Research and Advances
Artificial Intelligence and Machine Learning Conceptual modeling and system architecting

Evaluating Modeling Techniques Based on Models of Learning

To compare modeling techniques, combine grammar-based and cognitive-based approaches and test domain understanding.
Posted
  1. Introduction
  2. Basis for Comparison
  3. Framework for Comparison
  4. Evaluating Model Efficacy
  5. Conclusion
  6. References
  7. Authors
  8. Figures
  9. Tables

While there are many techniques for systems analysis, there are few methods or tools for performing comparative evaluations of the techniques. Here, we address the principles we have been using, suggesting combined theoretical and empirical approaches to assess technique performance.

Users of model techniques (typically systems analysts and software engineers) construct understanding from models using prior experience, so the information represented is not necessarily information understood. Consequently, the usefulness of any technique should be evaluated based on its ability to represent, communicate, and develop understanding of the domain.
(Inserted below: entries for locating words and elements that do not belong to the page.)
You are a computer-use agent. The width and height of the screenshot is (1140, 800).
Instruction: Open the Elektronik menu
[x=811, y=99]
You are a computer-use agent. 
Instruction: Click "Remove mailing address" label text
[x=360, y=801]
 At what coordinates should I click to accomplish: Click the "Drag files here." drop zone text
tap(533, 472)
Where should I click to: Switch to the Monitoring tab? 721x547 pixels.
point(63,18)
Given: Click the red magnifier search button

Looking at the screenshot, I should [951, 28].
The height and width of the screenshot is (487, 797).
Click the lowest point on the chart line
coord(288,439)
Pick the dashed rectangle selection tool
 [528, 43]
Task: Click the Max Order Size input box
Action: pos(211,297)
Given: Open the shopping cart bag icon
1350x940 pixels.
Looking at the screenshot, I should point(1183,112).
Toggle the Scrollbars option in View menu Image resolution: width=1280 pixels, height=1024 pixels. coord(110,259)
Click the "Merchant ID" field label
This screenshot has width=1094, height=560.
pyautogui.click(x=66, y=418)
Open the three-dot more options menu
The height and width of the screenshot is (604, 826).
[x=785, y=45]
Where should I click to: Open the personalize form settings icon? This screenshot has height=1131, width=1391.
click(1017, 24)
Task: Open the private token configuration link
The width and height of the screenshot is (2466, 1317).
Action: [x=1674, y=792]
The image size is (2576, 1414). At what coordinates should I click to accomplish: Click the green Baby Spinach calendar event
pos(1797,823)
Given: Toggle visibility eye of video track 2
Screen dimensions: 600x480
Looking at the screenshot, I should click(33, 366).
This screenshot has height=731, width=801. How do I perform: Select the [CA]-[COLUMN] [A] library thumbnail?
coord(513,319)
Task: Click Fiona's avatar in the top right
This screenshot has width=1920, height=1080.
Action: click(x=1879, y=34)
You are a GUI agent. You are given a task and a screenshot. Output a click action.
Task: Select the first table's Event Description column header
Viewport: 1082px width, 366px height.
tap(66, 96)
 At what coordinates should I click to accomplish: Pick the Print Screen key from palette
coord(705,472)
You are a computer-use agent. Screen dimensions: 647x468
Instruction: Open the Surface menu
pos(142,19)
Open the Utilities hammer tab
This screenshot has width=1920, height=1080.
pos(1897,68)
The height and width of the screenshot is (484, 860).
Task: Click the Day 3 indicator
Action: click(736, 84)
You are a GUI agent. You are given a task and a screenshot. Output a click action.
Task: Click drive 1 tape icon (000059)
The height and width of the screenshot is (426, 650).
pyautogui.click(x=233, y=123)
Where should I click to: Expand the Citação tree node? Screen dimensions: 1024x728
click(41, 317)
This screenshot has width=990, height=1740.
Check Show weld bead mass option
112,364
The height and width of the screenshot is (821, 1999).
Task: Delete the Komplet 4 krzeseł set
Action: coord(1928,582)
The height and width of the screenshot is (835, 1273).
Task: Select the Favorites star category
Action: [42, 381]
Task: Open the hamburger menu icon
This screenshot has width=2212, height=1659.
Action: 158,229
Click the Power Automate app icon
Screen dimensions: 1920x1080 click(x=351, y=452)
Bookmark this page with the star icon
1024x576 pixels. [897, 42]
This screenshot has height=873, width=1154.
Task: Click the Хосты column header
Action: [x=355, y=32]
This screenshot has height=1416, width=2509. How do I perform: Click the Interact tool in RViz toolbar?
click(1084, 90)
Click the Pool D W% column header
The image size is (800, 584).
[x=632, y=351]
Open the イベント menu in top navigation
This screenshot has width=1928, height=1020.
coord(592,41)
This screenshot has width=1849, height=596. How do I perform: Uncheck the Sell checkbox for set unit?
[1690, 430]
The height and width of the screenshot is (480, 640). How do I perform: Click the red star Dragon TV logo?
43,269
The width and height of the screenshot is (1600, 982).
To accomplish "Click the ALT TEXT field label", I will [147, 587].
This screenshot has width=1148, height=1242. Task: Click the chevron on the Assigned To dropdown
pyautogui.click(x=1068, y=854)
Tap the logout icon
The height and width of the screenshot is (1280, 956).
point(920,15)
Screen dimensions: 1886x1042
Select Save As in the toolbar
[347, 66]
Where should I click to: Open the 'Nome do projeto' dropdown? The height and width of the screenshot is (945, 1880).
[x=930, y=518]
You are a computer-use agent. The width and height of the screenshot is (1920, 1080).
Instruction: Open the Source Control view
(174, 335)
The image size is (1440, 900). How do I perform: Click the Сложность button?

We therefore advocate using problem-solving tasks requiring model users to reason about the domain as part of their technique evaluation.

A clear definition of requirements is often critical to IS project success. Industry studies have found high failure rates, mainly for the following reasons: lack of user input; incomplete or unclear requirements; and changing requirements [9]. While it may be obvious that developing clear conceptual requirements is important for success, it is not apparent how the task is best accomplished. This problem was noted in [3], which suggested that the most difficult part of building software is “the specification, design, and testing of this conceptual construct, not the labor of representing it and testing the fidelity of the representation. We still make syntax errors, to be sure; but they are fuzz compared to the conceptual errors in most systems.”

The job of communicating about the application domain is aided by systems analysis modeling techniques. Techniques are routinely created for modeling business operations in terms of structure, activities, goals, processes, information, and business rules. Formal techniques are thus not unique to IS projects. When constructing buildings, for example, scale models and blueprints are common, and movies follow a storyboard and a script. In each case, the models communicate what needs to be accomplished to the project’s stakeholders. Building these conceptualizations can be viewed as a process whereby the people directly responsible reason and communicate about a domain in order to improve their common understanding of it. From this perspective, requirements development can be viewed as a process of accumulating valid information and communicating it clearly to others. This makes the process of requirements development analogous to the process of learning, and it is from this perspective that we approach the evaluation of alternative modeling techniques.

Which technique is right for a given project? Given their importance in IS projects, it is not surprising that many have been proposed [8]. Practitioners must often choose which one(s) to use with little or no comparative information on their performance. At the same time, new techniques continue to be developed. The abundance of techniques (and lack of comparative measures) has produced a need to compare their effectiveness [12]. Discussions of principles and specific approaches for such comparisons need to be based on three guiding principles:

  • Anchor the measurement of performance to theory;
  • Address issues related to a particular technique’s ability to represent information, as well as model users’ ability to understand the representation; and
  • View the analysis and modeling of a domain as a process of knowledge construction and learning.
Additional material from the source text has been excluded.